"You want it darker" : Comme David Bowie, Leonard Cohen a fait ses adieux en musique

MUSIQUE

SO LONG - Le monde de la musique pleure la disparition de Leonard Cohen. Avec "You Want It Darker", son dernier album, paru en octobre 2016, le songwriter canadien nous disait déjà au revoir. Décryptage d’un disque en forme d’adieu.

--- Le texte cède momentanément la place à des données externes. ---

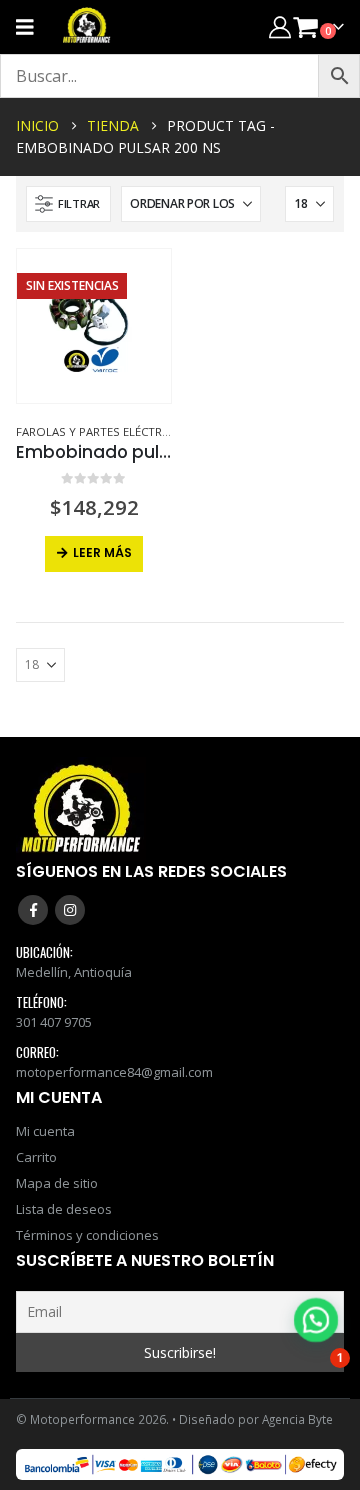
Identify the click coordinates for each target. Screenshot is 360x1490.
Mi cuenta (45, 1131)
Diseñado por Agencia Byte (256, 1419)
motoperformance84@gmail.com (114, 1072)
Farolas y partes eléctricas (101, 431)
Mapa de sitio (57, 1183)
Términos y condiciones (87, 1235)
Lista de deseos (64, 1209)
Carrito (36, 1157)
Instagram (70, 910)
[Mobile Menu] (31, 27)
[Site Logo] (87, 27)
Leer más (102, 552)
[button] (68, 204)
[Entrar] (280, 26)
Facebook (33, 910)
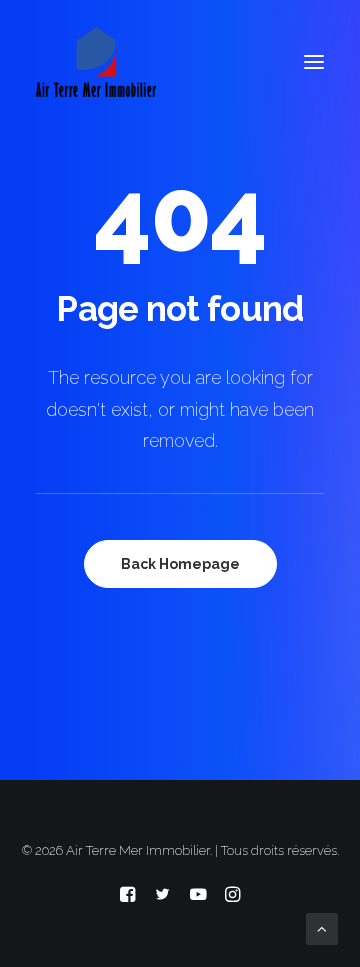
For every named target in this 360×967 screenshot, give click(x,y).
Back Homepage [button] (180, 564)
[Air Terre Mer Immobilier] (96, 62)
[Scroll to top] (322, 928)
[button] (314, 62)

Nous étions prévenus. Dans une interview au magazine américain The New Yorker, le vieux poète canadien âgé de 82 ans, évoquant de nouvelles chansons dont il venait d’entamer l’écriture, avait eu ces mots définitifs : "Je ne pense pas que je serai capable de finir ces chansons. Mais peut-être, qui sait ? Et peut-être que j’aurais le droit à un nouveau souffle, je n’en sais rien. Mais je n’ose pas me lier à une stratégie spirituelle… J’ai du travail à faire. Certaines choses à régler. Je suis prêt à mourir. J’espère que ce n’est pas trop inconfortable. C’est à peu près tout pour moi."

Mais quelques jours après la parution de cette inquiétante interview, le chanteur faisait volte-face lors d’une conférence de presse à Los Angeles: "J'ai récemment dit que j'étais prêt à mourir... je crois que j'ai exagéré. En fait, j'ai l'intention de vivre éternellement !". Insolent, jusqu’au bout.

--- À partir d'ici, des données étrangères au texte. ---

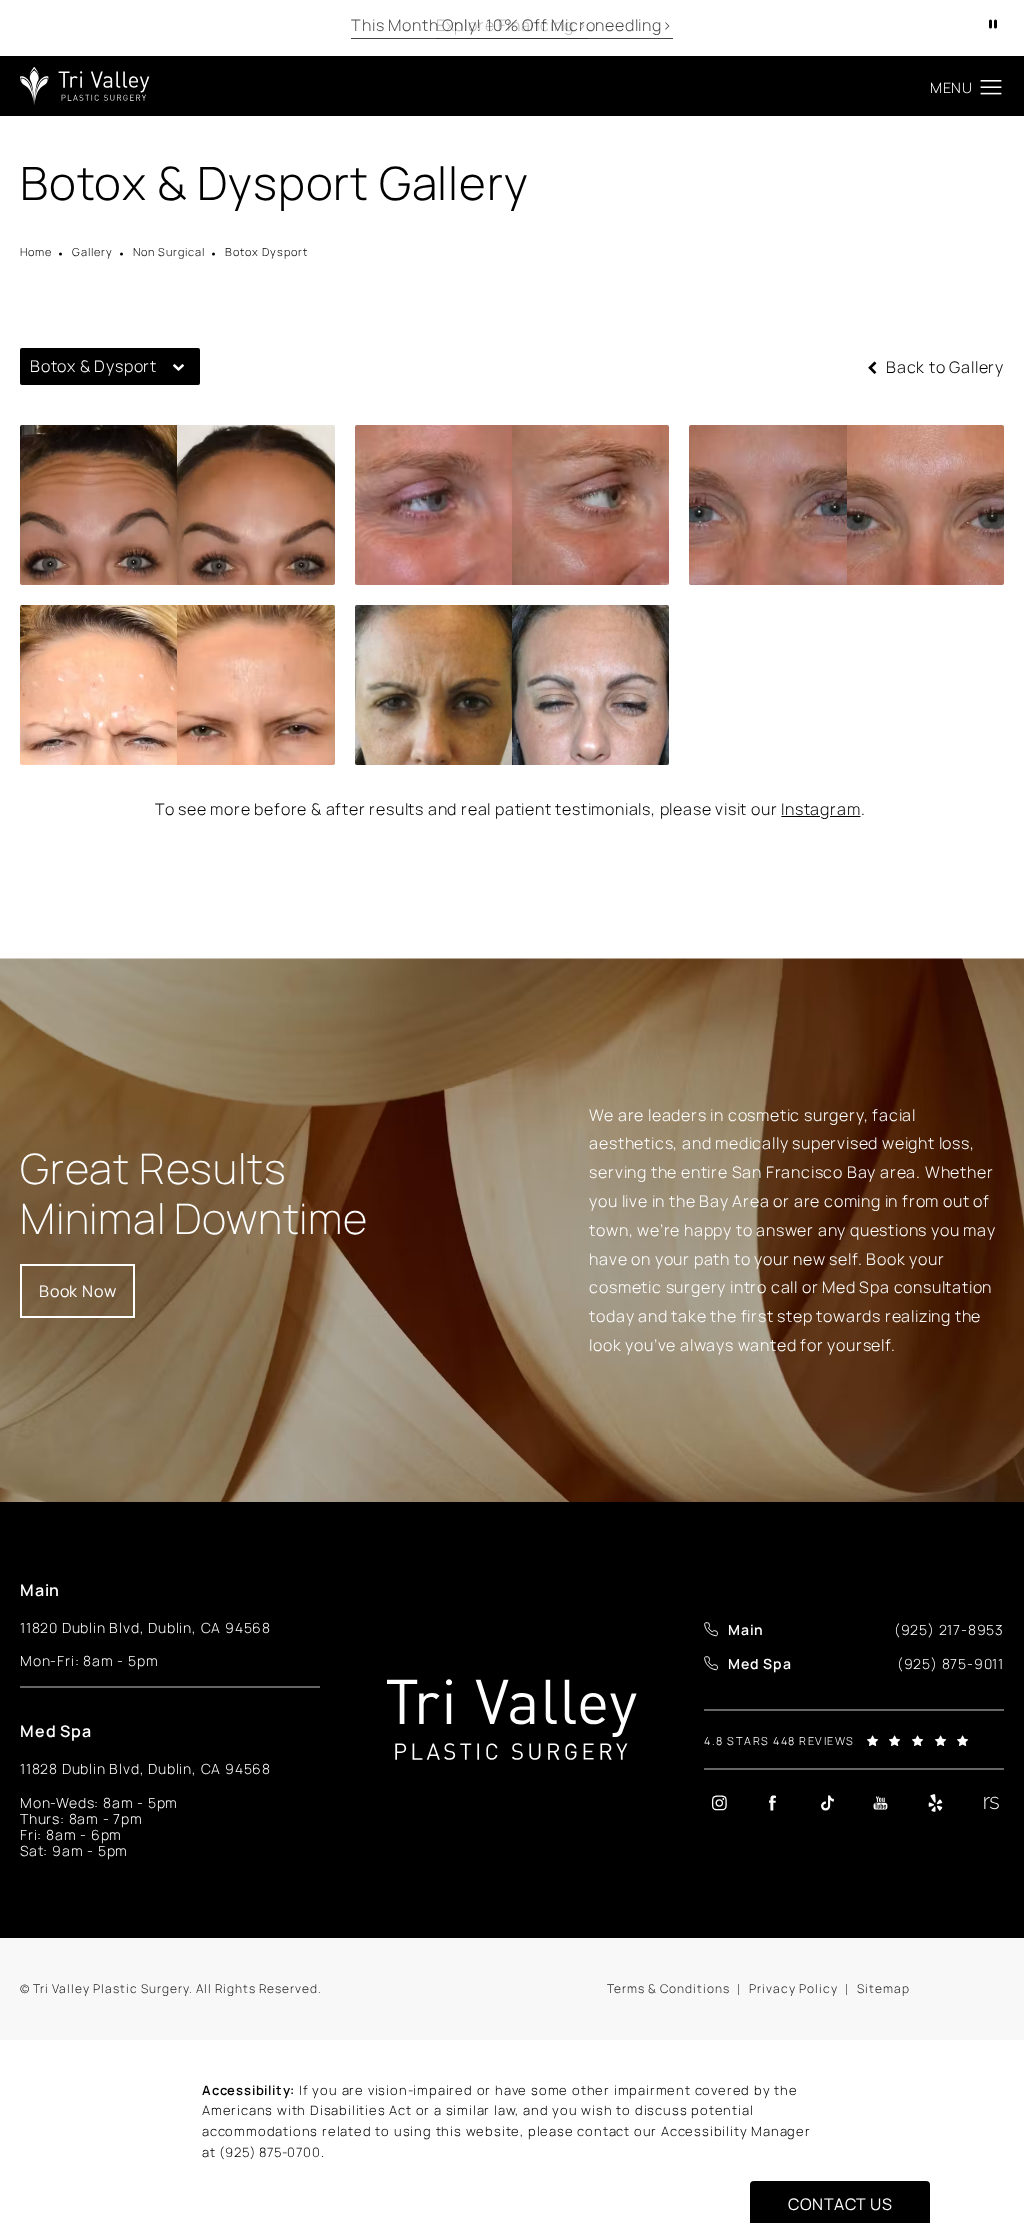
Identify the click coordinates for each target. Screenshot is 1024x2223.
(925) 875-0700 (269, 2152)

Je quitte la table, je suis hors du jeu- Leonard Cohen sur la chanson "Leaving the table", extraite de "You want it darker"

Et finalement, tout avait déjà était dit en musique par le songwriter sur "You Want It Darker", son dernier album. Le vieux troubadour, accompagné par son fils, Adam, à la production, avait jeté ses dernières forces dans un disque crépusculaire, aux mélodies pures et aux arrangements enfin libérés de ces horribles synthés qui colonisaient ses derniers albums.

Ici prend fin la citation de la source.